--- Document extract ---
* * * * *
In addition to low participation, Callas identified three additional problems in the current PB process: lack of co-ordination between various bodies leading to impractical or incomplete projects, lack of planning by the local authorities, and a lack of planning to reconcile actions at lower levels with priorities higher up. There is a general problem in the lack of experience and training for citizens in designing projects, and while there is expert feasibility testing, this is not detecting all future problems. Callus gives examples of wheelchair ramps constructed that are too small or obstructed, or where a project adding security cameras does not account for the additional staff costs associated with making them effective.16

Notes (hide):

16: Calles, M. A. (2017). El presupuesto participativo en la Ciudad de México y los problemas en su ejercicio. In L. M. Sánchez & M. M. Plata (Eds.), La participación ciudadana, esencia de la gobernanza urbana. Un analisi desde el presupuesto participativo en la Ciudad de México. (pp. 50–77). Mexico City: Universidad Autónoma de la Ciudad de México., p. 90

Corruption and subversion of the participatory budgeting process

In Mexico City it was evident that there are issues with the project proposal process. In theory, the process is for people to submit projects on a form, after which expert councils — made up of academics and other such technical experts — gathered by each local authority determine which projects can proceed to a vote. In reality, many projects are ‘citizen-washed', that is, projects are proposed by the local authority itself, using a citizen as an intermediary. This completely shortcuts any benefit of local knowledge in the citizen sourcing of proposals and provides citizens with a choice of projects that are likely to have been implemented by the authority without the PB process. In cases such as this, the local authority can remain in effective control of its budget if the choice of projects is controlled.
* * * * *
--- Data below ---
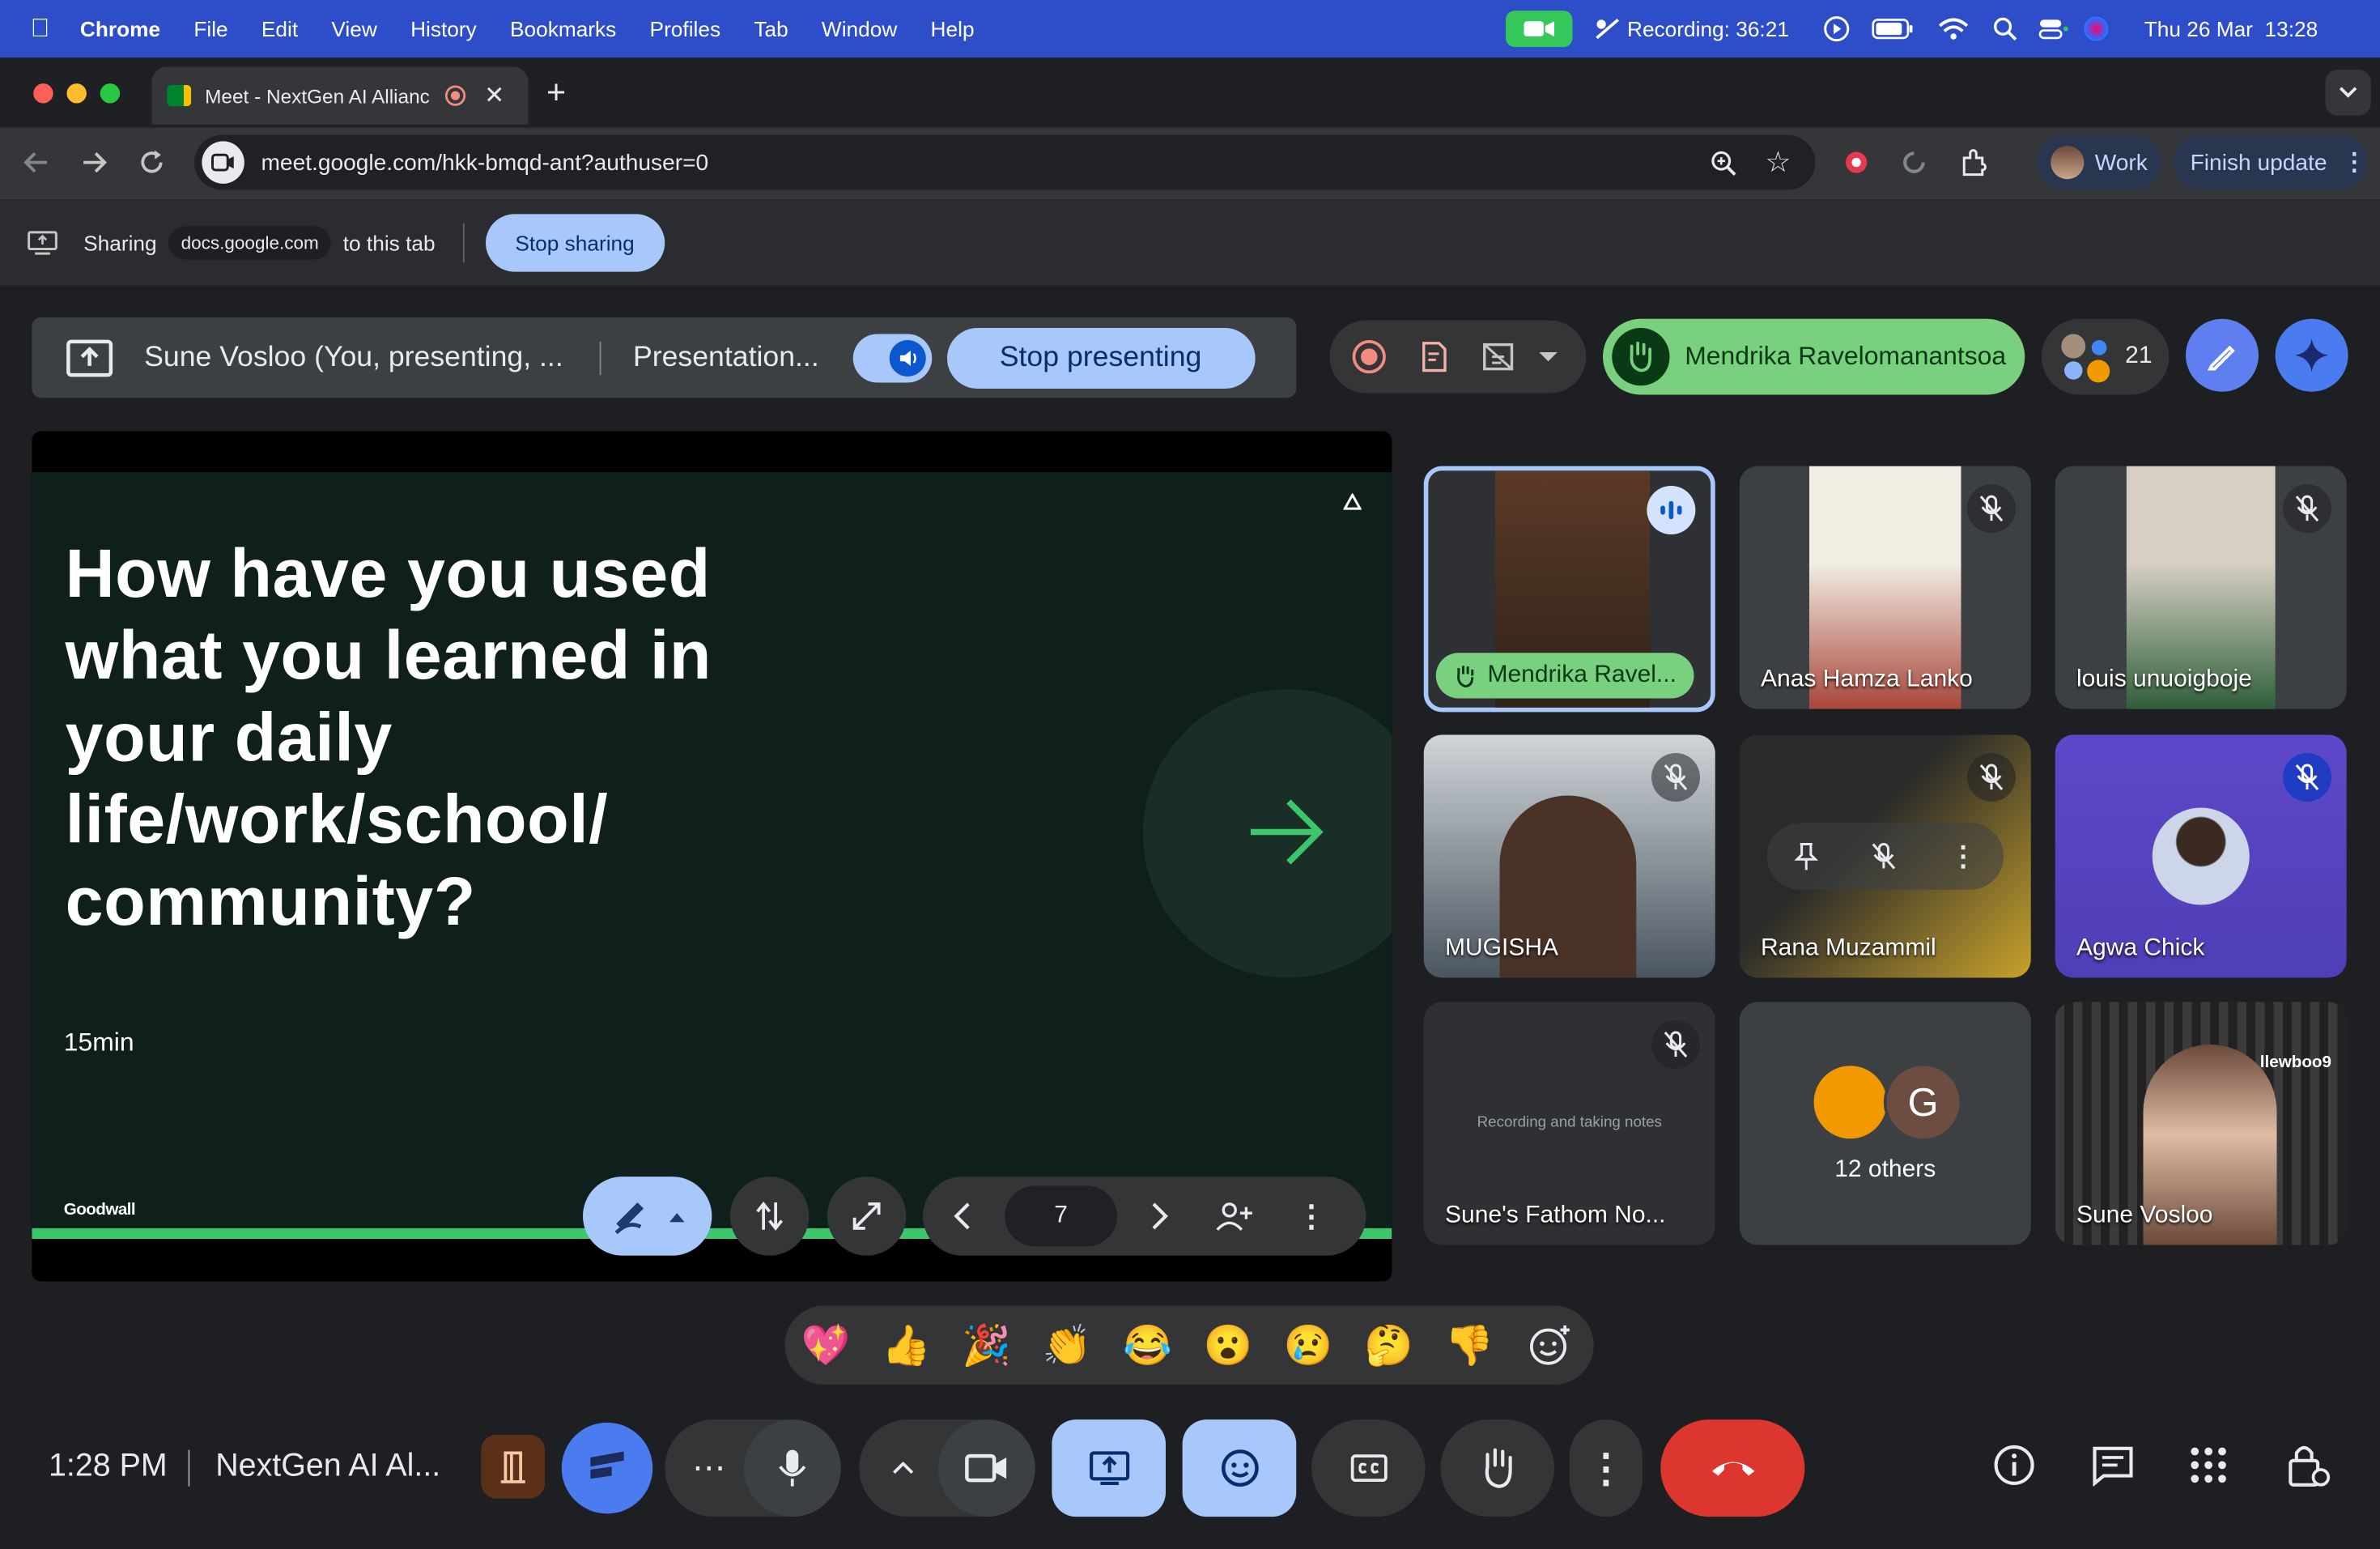 This screenshot has width=2380, height=1549. I want to click on extension-loader-icon, so click(1914, 163).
* * * * *
--- Exercise A ---
The participatory budgeting text above lists problems in the current PB process in addition to low participation. List those additional problems.
--- Exercise B ---
Summarize the participatory budgeting text above in two sentences.
--- Exercise C ---
Reproduce the passage of the participatory budgeting text above from "In Mexico City" up to and including "projects is controlled.".

--- Response box A ---
- Lack of co-ordination between various bodies, leading to impractical or incomplete projects
- Lack of planning by the local authorities
- Lack of planning to reconcile actions at lower levels with priorities higher up

--- Response box B ---
Beyond low participation, the current PB process suffers from poor co-ordination, weak planning, and citizens' lack of experience in designing projects, and expert feasibility testing does not catch every future problem. In Mexico City, many projects are also "citizen-washed," meaning the local authority proposes them through a citizen intermediary, which removes the benefit of local knowledge and lets the authority stay in effective control of its budget.

--- Response box C ---
In Mexico City it was evident that there are issues with the project proposal process. In theory, the process is for people to submit projects on a form, after which expert councils — made up of academics and other such technical experts — gathered by each local authority determine which projects can proceed to a vote. In reality, many projects are ‘citizen-washed', that is, projects are proposed by the local authority itself, using a citizen as an intermediary. This completely shortcuts any benefit of local knowledge in the citizen sourcing of proposals and provides citizens with a choice of projects that are likely to have been implemented by the authority without the PB process. In cases such as this, the local authority can remain in effective control of its budget if the choice of projects is controlled.